Nein, die Girl-Band Destinys Child feiert keinen überraschenden Gastauftritt in der aktuellen Folge von AMCs Hitserie Breaking Bad. Auch wenn sich Jesse (Aaron Paul) mit seinen fünf Millionen Dollar, die ihm der geplante Methylamin-Deal einbringen soll, möglicherweise sogar einen Privatauftritt von Miss Beyoncé Knowles zu seinem nächsten Geburtstag leisten könnte. Doch in Say My Name kommt nur einer zu seiner wohlverdienten Abfindungszahlung und so richtig lang erfreuen kann auch der sich nicht an den grünen Scheinen. Ob in dieser Folge also wirklich jeder gewinnt, wie Walter (Bryan Cranston) es letzte Woche versprochen hat, könnt ihr noch einmal in unserem Recap zur siebten Breaking-Bad-Episode Say My Name nachlesen.

Was passiert
Ohne Kenntnisse über den Aufenthaltsort der 1000 Gallonen Methylamin bleibt Mike (Jonathan Banks) nichts anderes übrig, als Walter die Verhandlungen mit den potenziellen Abnehmern persönlich führen zu lassen. Tätsächlich kann Walt die Konkurrenz mit seinem qualitativ hochwertigen Produkt beeindrucken und findet somit einen neuen Distributionspartner für sein geplantes Imperium. Von seinen beiden urpsrünglichen Partnern Jesse und Mike entlohnt er allerdings nur Letzteren. Während Mike damit beschäftigt ist, mit seinen fünf Millionen Dollar die Zukunft seiner Enkelin sowie der Familien seiner ehemaligen Mitarbeiter abzusichern, um sich dann ein ruhiges Leben als schaukelschwingender Großvater zu machen, versucht Heisenberg ein letztes Mal, seinen alten Protégé Jesse wieder ins Boot zu holen. Der verzichtet allerdings lieber auf alles Geld der Welt, als noch eine Minute länger mit dem Mann zu kochen, den er mittlerweile offensichtlich als das Monster erkannt hat, zu dem sein ehemaliger Chemielehrer Mr. White geworden ist. Passend dazu rückt an Jesses Stelle der Kindermörder Todd (Jesse Plemons), gegen dessen naturwissenschaftlicher Kenntnisse Jesses Wissen wohl wie das einer Marie Curie wirken dürfte.

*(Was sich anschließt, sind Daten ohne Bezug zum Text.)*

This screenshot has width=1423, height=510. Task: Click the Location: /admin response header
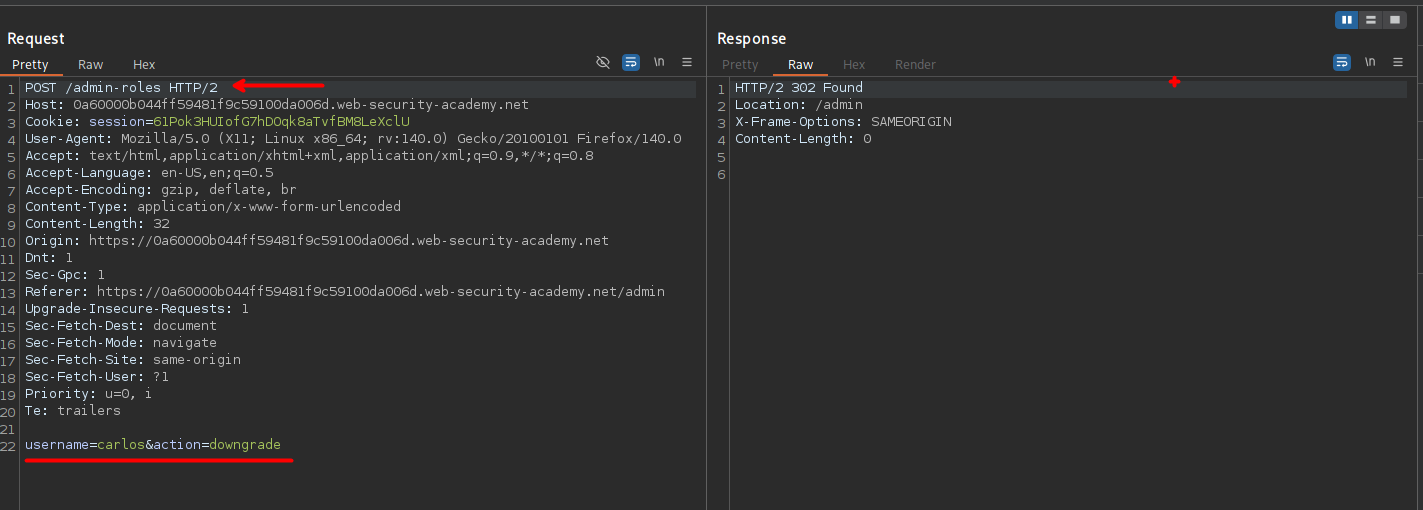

Zusammen bringt die drei ehemaligen Geschäftspartner erneut der nimmer müde werdende Hank Schrader (Dean Norris), der nach seiner Überwachungspleite mit Mike diesmal auf das richtige Pferd gesetzt hat. Als Mikes Anwalt von Hanks rechter Hand Steven Gomez (Steven Michael Quezada) mit einer deutlich zu großen Menge an Bargeld erwischt wird (was für ein Grinsen!), besinnt er sich offenbar doch auf seinen Glauben an die amerikanischen Gesetze und liefert Mike freiwillig dem DEA aus. Zum zweiten Mal um eine beträchtliche Summe an Geld gebracht, begibt sich der Ex-Hitman und Ex-Cop unterdessen auf die Flucht. Ihm bleibt nur noch das Out, wobei er ein letztes Mal auf Walts Hilfe angewiesen ist. Das Treffen, welches Mike die Freiheit sichern soll, führt letztlich zu seinem Ende…

All Hail the King
Gibt es hier eigentlich tatsächlich noch jemanden unter euch, der vollends zur Figur des Walter White hält und auf dessen Erfolg hofft? Wenn ja, sollte sich derjenige ernsthafte Gedanken über seine Moralvorstellungen machen, denn er untersützt an dieser Stelle einen Soziopathen und Egomanen aller erster Güte. Der angfängliche Protagonist von Breaking Bad ist mittlerweile selbst so etwas wie der klassische Big Bad, der Bösewicht der Staffel geworden, auf dessen Untergang der Zuschauer hinfiebert.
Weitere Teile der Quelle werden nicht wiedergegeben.